When Penn State’s newly established Center for Immersive Experiences (CIE) recently hosted an immersive technology open house at the University Park campus, Penn State Great Valley had a strong presence, with Ashkan Negahban, assistant professor of engineering management, and his research team demonstrating their immersive simulation-based learning (I-SBL) approach.
Negahban’s project focuses on transforming online and on-campus education through immersive learning modules and brings together researchers from Penn State Erie, The Behrend College; Penn State Abington; and Penn State World Campus. The modules create a digital solution for problem-based learning, a pedagogical approach that immerses students in a real-world situation.

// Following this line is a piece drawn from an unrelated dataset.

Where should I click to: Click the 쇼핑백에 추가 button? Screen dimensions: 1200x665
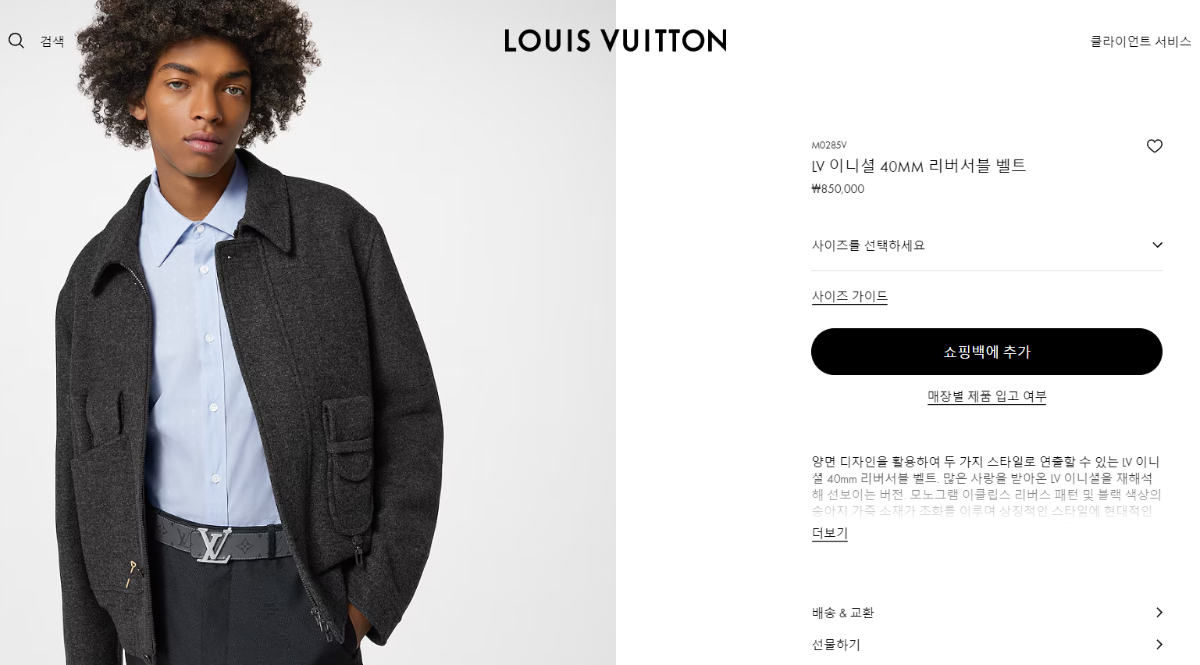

“We mimic a real system by developing a simulation model,” Negahban said. “We have a computerized model of a manufacturing system, for example, where there are machines, parts flow, people walking around. We then develop a problem description around that simulation that mimics a problem that a real-world manufacturing facility may face. Students will observe the simulation model, collect data, perform their analysis, and make recommendations for improvement, as they would do when solving the real-world problem. This will better prepare our students for solving problems encountered at future workplace.”
Applying a problem-based learning approach for engineering and STEM education can be difficult for a variety of reasons, but the I-SBL approach eliminates those barriers. The project is funded by the University Strategic Initiative Seed Grants program as part of Penn State’s strategic initiative to transforming education.